Ground Loops in Topeka, Kansas, Geothermal Applications

You’ve just gotten or are mulling over purchasing a a new heating and cooling system. Maybe you’re considering a new Geothermal HVAC. Whatever the circumstances, you probably want to know a bit more about how geothermal works.

Geothermal HVACs variously cool and heat your home by extracting ground temperature. This works because of an underground system called a geothermal ground loop.

Ground loops are essentially just a system of pipes buried in the ground. Several basic sorts of ground loop systems are used for heating and cooling most residential and commercial buildings.

It works when antifreeze fluid flows through plastic pipes to get heat effectively and efficiently to a heat pump in your home.

There are four different types of loops: Open Loop, Pond Loop, Horizontal Loop and Vertical Loop. These are divvied up into two categories categories: either they’re open loop systems or closed loop systems. The best system for you is determined by your building and its environment. Household systems usually use vertical or horizontal loops.

Below are further explanations of each kind of ground loop.

Closed systems, which consist of vertical, horizontal, and pond loops, continuously circulate water through them.

Vertical ground loops are the most common type used residentially because, unlike horizontal loops, they don’t need much of space. They’re set in place by drilling small holes in the ground that go 100-400 feet deep. Then pipes are driven into the holes and connected under ground to form the vertical loop. Next, additional pipes are attached that carry fluid to the indoor system to transfer the desired temperature from the ground.

When compared to a vertical loop system a horizontal system requires much more space but is typically less expensive considering it uses only 2 straight pipes inserted 6 inches down in the ground in an area of ¼ to ¾ acre.

If you’re thinking of getting a pond loop system, it should go without saying that you must be in close proximity to a pond, lake, pond, or well. Coils are installed vertically and fastened to the bottom of the water source. Water is then conveyed through more pipes underground to a pump, where the heat is drawn out and cool water is reintroduced to the pond. Still, in order for this system to work, the water must not be acidic or else pipes will decay and filters will need replacing often.

The key difference between open and closed looped systems is the open loop’s need for a sufficient source of groundwater, a well or a pond, for instance. From there, it directly pumps water into the heat pump unit for use in heating and cooling your house or other structure.

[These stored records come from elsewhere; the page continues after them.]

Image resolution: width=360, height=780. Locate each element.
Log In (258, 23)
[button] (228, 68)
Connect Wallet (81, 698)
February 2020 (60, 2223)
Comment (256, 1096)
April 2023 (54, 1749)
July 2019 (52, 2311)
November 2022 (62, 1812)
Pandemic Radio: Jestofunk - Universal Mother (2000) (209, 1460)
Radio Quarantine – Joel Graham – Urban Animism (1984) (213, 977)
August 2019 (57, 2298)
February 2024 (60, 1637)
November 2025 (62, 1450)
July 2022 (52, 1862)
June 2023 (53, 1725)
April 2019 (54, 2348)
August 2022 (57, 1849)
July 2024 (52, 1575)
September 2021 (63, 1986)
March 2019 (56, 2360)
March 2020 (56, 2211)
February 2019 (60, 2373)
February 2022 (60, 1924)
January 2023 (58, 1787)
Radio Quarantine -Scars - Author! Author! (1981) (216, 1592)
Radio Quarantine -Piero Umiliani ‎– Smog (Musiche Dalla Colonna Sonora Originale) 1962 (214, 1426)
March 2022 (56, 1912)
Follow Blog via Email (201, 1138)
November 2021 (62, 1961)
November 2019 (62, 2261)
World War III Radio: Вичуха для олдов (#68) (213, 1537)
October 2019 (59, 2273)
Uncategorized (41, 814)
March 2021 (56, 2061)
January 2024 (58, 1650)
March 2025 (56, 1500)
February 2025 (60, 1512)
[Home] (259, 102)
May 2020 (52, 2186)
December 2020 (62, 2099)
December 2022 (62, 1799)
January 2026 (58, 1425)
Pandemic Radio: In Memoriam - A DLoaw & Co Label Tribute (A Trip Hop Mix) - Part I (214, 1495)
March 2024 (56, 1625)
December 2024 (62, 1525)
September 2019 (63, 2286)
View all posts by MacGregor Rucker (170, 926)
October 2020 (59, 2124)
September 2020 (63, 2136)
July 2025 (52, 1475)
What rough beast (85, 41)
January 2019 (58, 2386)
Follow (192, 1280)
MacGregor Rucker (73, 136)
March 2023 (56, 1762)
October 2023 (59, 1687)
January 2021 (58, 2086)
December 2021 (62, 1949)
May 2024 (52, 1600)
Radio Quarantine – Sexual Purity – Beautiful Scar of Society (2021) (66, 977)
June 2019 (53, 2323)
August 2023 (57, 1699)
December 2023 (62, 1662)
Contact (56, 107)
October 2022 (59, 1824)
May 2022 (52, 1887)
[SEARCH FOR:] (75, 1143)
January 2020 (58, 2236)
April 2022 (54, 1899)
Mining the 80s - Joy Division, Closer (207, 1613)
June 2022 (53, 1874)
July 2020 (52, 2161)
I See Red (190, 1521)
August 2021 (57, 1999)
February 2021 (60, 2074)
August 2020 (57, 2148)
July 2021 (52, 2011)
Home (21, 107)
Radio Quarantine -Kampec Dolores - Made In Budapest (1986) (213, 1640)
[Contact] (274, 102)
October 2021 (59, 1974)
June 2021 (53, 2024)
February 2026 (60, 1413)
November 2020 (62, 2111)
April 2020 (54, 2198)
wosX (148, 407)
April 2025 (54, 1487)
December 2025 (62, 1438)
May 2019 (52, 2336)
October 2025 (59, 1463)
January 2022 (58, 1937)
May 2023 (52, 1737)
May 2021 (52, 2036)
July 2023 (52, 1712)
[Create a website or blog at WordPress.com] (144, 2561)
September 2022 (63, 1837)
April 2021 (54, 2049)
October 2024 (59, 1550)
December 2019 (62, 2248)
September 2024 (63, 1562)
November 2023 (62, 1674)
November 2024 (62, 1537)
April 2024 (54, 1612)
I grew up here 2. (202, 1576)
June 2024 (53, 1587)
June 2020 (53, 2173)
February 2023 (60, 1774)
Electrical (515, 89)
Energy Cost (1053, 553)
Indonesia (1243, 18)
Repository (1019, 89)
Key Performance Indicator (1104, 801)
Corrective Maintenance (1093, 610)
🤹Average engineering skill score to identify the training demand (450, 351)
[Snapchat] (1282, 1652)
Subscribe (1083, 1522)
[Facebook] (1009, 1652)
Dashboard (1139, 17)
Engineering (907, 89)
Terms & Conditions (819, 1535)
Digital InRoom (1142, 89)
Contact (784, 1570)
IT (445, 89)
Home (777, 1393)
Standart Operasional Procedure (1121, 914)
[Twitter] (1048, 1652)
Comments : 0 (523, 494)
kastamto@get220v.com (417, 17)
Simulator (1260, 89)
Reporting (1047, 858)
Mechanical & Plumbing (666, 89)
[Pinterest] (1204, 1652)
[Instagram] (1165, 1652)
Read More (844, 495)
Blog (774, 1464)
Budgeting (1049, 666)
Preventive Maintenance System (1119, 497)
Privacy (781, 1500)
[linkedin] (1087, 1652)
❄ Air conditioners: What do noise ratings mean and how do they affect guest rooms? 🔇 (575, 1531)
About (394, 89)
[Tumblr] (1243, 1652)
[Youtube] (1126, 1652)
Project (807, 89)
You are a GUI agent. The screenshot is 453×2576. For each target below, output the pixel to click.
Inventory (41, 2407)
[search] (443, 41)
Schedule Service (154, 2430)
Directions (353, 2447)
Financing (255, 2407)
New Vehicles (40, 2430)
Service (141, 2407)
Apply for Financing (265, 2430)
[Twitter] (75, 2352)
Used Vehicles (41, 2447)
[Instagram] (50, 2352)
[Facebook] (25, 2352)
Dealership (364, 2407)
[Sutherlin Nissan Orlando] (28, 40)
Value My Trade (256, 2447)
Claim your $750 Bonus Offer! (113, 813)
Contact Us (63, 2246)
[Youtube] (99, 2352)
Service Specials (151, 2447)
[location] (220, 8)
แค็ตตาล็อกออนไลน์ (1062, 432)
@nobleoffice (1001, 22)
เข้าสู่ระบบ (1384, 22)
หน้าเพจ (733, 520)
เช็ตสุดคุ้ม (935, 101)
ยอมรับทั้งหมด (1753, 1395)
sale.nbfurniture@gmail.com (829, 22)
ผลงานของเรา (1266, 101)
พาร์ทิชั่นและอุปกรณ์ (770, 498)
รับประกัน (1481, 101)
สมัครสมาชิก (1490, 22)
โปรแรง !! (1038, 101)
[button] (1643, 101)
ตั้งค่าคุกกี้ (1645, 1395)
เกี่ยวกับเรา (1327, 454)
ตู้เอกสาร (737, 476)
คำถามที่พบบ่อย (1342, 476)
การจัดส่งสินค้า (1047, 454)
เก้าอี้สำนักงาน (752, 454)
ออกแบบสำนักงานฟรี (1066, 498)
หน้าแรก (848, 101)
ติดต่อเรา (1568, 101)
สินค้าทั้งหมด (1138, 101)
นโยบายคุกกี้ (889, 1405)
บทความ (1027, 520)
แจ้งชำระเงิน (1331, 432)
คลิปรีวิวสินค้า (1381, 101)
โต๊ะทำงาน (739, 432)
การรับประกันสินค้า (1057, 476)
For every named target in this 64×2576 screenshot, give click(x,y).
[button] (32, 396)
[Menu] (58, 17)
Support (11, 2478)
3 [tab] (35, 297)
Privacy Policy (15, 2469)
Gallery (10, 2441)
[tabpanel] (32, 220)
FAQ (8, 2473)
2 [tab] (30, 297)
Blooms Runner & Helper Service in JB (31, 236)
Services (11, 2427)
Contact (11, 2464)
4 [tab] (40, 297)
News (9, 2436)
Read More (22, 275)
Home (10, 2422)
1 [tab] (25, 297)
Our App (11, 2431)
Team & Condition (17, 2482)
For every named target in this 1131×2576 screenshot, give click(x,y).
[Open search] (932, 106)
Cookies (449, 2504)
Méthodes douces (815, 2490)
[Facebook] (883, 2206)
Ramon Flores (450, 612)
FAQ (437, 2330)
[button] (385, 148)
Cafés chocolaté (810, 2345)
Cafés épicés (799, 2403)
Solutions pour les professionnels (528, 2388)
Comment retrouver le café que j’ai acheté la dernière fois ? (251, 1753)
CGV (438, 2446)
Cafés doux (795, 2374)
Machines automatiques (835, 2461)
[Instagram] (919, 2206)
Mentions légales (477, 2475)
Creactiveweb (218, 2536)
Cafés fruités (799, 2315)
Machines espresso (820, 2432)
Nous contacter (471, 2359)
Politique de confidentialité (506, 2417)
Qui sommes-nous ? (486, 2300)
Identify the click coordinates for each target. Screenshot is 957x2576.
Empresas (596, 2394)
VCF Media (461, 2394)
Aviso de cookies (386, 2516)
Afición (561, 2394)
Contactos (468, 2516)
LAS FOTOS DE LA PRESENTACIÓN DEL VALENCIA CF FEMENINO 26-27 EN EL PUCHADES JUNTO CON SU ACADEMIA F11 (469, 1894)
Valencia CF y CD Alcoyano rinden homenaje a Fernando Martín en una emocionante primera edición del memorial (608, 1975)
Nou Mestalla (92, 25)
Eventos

Normally, used water is taken care off in either of these ways: through surface drainage or water re-injection. In returning the water back to the earth, it’s worth mentioning that there is no pollution generated. The only difference in water that’s processed through a geothermal heat pump is a modest change in temperature.

Before you install an open loop system, it is critical to know whether a well or pond holds enough water to power your geothermal heat pump, and that it won’t drain a neighbor’s well source. See that you check with your local contractor on whether there’s enough water available to justify installing an open loop geothermal heating system.